> **Exercise brief**: Reproduce the passage from the article on outdoor art exhibitions below, between "The sale comes" and "Clark Art Institute.", inclusive.

Storm King came calling in 2019, looking for artists to feature in its show. Tuttle went to Urban Glass in Brooklyn to learn how to cast glass on a whim, in an effort to immerse herself in unknown territory and acquire a new skill. But in March, at the height of COVID in New York City, Tuttle struggled to finish any kind of meaningful work—an issue most artists came up against in the face of a global pandemic. “I was not making very much, or what I was making was pretty bad,” she said. But having outdoor space provided a fresh opportunity and place for Tuttle to put her pieces.

“It certainly has shifted my work,” she said. “I feel like I’m never going back. Anybody who has an outdoor sculpture space: give it to me. I love this way of working.”

Tuttle herself said she’s heard, through her conversations with fellow artists and gallerist friends, of an uptick in outdoor shows—specifically billboard shows, and ways of commissioning different types of artists for group exhibitions utilizing formats that are already outside. But the artist noted that interest in digital art specifically has experienced more of a rise during the pandemic.

“They seem so different, but I think they’re actually two sides of the same coin,” she noted. “Digital art is the unphysical, and outdoor art does, I think, involve the body. It’s a question of access—and in this period, these are the two spaces that people are able to access.”

Iron Tree, Ai Weiwei (B. 1957), featured in the group show “Dream Big.” Courtesy of Christie’s.

For Christie’s, restrictions on how the auction house could mount a sale and ship works to buyers led to “Dream Big,” which is the first of its kind, Christie’s global head of private sales Adrien Meyer explained. Prior to “Dream Big,” (which exists online and features works by Ai Weiwei, Keith Haring, Niki de Saint Phalle, and Jeff Koons), clients would come into Christie’s galleries in New York, London, and Hong Kong in a one-to-one way—they’d view a picture behind closed doors. This approach obviously wasn’t as cost-effective as hosting a virtual show. So for its premiere online offering, Christie’s chose to feature the most monumental (and most challenging to ship) large, outdoor sculptures.

The sale comes at an interesting time, when Christie’s core clientele is largely fleeing the various cities in which they live for their summer homes in the country. “The exhibition has triggered the curiosity of clients at a moment when they were probably reconsidering their personal environment more than ever before,” Meyer said, adding that the price point for these works range between “a hundred thousand to 10 million.” “These challenges encouraged us to find easier ways to do business, funnily enough.”

Piece by Jennie C. Jones, featured in the group show “Ground/work.” Courtesy of the Clark Art Institute.

In Western Massachusetts, the Hudson, New York-based minimalist artist Jennie C. Jones is part of the group show at the Clark, called “Ground/work.” Although the museum has featured artists on its outdoor grounds in the past, it’s never held a full show outside. Like Tuttle, Jones’ experience making art that would live outdoors was a complete contrast from her usual work.

“I am a bit old-fashioned in the sense that I don’t have assistance, that my work is made with my hands,” she said. “I’m very insular, very private and so outdoor work or work that’s upscaled starts to demand having a team to work with. That was a new experience I definitely would like to do again.”

The “Ground/work” exhibition, which opens in fall, features all women artists, including Analia Saban, Haegue Yang, and Nairy Baghramian—and work that is “site-responsive,” in other words, reactive to the space around it. Jones’ pieces for “Ground/work”—long, curving walls that interact with the Tadao Ando Wing and resemble something of a miniature amphitheater—echo the look of her paintings. In a way, it allows the artist an expanded manner in which she can deliver her message.

“It also allowed the Clark to take the first step into working with contemporary art,” Jones added. “Outdoor sculpture has always been a public art game, for lack of a better word. It’s attached to a city budget or an institution wanting to commission a giant metal thing, usually made by a guy. And I’m glad to see that go away. I’m glad to see people being really mindful about choosing artists that were going to be more conceptual and more tender about the landscape.”

> **Records supplied**:
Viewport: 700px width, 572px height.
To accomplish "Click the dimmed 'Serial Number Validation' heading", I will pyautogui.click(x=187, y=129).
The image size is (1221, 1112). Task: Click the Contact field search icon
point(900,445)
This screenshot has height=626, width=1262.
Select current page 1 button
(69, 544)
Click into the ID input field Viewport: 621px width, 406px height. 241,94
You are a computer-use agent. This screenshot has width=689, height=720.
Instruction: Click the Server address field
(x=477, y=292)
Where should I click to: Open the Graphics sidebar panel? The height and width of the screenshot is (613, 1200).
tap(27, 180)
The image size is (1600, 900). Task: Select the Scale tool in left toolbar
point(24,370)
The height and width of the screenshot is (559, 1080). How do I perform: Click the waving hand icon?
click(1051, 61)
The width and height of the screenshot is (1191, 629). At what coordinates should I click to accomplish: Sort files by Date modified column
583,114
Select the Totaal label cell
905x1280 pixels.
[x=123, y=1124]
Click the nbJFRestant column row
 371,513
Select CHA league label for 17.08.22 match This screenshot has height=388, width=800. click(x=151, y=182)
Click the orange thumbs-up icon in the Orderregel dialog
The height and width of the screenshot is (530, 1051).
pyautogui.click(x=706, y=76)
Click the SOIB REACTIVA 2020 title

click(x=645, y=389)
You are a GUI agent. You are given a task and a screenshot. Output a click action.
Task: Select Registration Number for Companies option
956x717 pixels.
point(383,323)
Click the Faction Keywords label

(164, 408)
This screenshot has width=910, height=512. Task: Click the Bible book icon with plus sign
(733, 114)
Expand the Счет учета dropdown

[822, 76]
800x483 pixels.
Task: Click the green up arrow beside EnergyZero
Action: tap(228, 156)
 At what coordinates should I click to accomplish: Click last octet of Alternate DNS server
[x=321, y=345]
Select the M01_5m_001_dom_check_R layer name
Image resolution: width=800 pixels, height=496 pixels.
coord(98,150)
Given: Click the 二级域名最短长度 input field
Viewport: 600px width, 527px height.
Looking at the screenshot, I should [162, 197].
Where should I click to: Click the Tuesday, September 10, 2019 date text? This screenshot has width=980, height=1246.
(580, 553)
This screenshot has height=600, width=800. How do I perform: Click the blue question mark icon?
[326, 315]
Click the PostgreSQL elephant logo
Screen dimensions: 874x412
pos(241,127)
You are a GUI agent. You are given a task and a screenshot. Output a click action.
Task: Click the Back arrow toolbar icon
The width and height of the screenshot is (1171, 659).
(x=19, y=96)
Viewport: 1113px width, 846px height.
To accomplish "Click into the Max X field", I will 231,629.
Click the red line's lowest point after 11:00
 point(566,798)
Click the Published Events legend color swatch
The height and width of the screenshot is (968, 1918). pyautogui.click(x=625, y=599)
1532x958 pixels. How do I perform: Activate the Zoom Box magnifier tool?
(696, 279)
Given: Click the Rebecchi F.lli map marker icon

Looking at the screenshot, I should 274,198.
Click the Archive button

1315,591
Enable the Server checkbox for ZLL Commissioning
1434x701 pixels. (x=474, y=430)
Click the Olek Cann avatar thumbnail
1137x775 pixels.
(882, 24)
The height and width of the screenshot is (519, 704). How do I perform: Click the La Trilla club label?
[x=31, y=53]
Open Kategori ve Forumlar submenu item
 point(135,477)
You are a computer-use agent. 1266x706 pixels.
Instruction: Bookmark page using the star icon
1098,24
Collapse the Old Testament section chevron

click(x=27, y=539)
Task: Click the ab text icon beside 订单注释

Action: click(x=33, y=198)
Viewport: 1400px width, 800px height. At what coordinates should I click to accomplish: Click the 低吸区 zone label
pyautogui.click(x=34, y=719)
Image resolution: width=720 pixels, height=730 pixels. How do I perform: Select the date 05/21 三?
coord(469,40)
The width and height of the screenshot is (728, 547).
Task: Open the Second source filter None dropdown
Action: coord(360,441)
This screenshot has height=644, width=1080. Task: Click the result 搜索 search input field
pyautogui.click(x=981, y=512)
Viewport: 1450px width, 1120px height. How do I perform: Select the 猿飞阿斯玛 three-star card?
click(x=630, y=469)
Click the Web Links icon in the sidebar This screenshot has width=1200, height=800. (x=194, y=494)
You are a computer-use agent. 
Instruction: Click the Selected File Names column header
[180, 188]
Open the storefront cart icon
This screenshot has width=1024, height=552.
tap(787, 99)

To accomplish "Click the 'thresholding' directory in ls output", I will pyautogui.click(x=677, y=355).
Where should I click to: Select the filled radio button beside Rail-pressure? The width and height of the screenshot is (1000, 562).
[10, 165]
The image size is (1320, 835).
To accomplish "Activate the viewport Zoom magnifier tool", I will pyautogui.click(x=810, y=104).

> **Solution**:
The sale comes at an interesting time, when Christie’s core clientele is largely fleeing the various cities in which they live for their summer homes in the country. “The exhibition has triggered the curiosity of clients at a moment when they were probably reconsidering their personal environment more than ever before,” Meyer said, adding that the price point for these works range between “a hundred thousand to 10 million.” “These challenges encouraged us to find easier ways to do business, funnily enough.”

Piece by Jennie C. Jones, featured in the group show “Ground/work.” Courtesy of the Clark Art Institute.